The court did recognize exceptions to the rule and specifically enumerated six instances where extraneous offenses are admissible. None of the listed exceptions are applicable in this case. Instead, the State argues that the evidence was admissible to rebut the testimony that the Appellant had a good reputation as a peaceful and law-abiding citizen. Had Officer Campbell only said such reputation was good, the issue would not even be close. Such rebuttal evidence would be inadmissible.
The old familiar “have you heard” question is permitted “to test the credibility of the witness’ testimony concerning the accused’s reputation.” Hoffert v. State, 623 S.W.2d 141 (Tex.Crim.App.1981). But, whether by such a question or other direct evidence, it is improper to attempt to assert the extraneous offense as a matter of fact. Sisson v. State, 561 S.W.2d 197 (Tex.Crim.App.1978). In this case, when the prosecutor failed to get an affirmative answer on the “have you heard” question, he then chose to offer direct evidence of the extraneous offense by the arresting officer.

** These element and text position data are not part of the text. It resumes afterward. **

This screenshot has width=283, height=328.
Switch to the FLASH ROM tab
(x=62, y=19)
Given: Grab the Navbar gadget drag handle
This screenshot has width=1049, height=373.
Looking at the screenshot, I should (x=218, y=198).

In both Reese v. State, 531 S.W.2d 638 (Tex.Crim.App.1976) and Ex parte Carter, 621 S.W.2d 786 (Tex.Crim.App.1981), the court permitted evidence of arrest on extraneous charges where the defendants by their own testimony left a false impression as to their having been “in trouble with the law” and thereby “opened the door” for the prosecution to prove the truth as to the arrest records. While it might be argued that the statement, “[v]ery quiet and very peaceful; no problems with him,” opened the door in this case, we feel otherwise. The statement is not one that Appellant never had any trouble with the law. It is only a statement that this Warrant Officer never had any trouble with the Appellant and had found him very peaceful in their relationship. The proof of an extraneous arrest in Las Cruces, New Mexico, does not impeach the testimony of Officer Campbell.
We believe the basic rule of exclusion of extraneous offenses should be applied unless the exception is clearly established. In this case, the State was permitted to question the witness’ credibility with the “have you heard” question. It should not have then offered direct evidence to assert the extraneous offense as a matter of fact. Ground of Error No. Three is sustained.
The Appellant contends in his last ground of error that the trial court erred in excluding exculpatory evidence proffered by the Appellant in the form of res gestae testimony by Rudolfo Minjarez. By such testimony, the defense attempted to show that immediately after the shooting, when the Appellant and this witness got into a car, Mr. Ostos made the statement that he saw the deceased going for his gun. Although the court excluded such evidence from this particular witness on an objection that it was hearsay, the same testimony was received into evidence from the Appellant himself. Since the evidence was before the jury, no reversible error is shown. Womble v. State, 618 S.W.2d 59 (Tex.Crim.App.1981). Ground of Error No. Four is overruled.
The judgment of the trial court is reversed and the case is remanded for a new trial.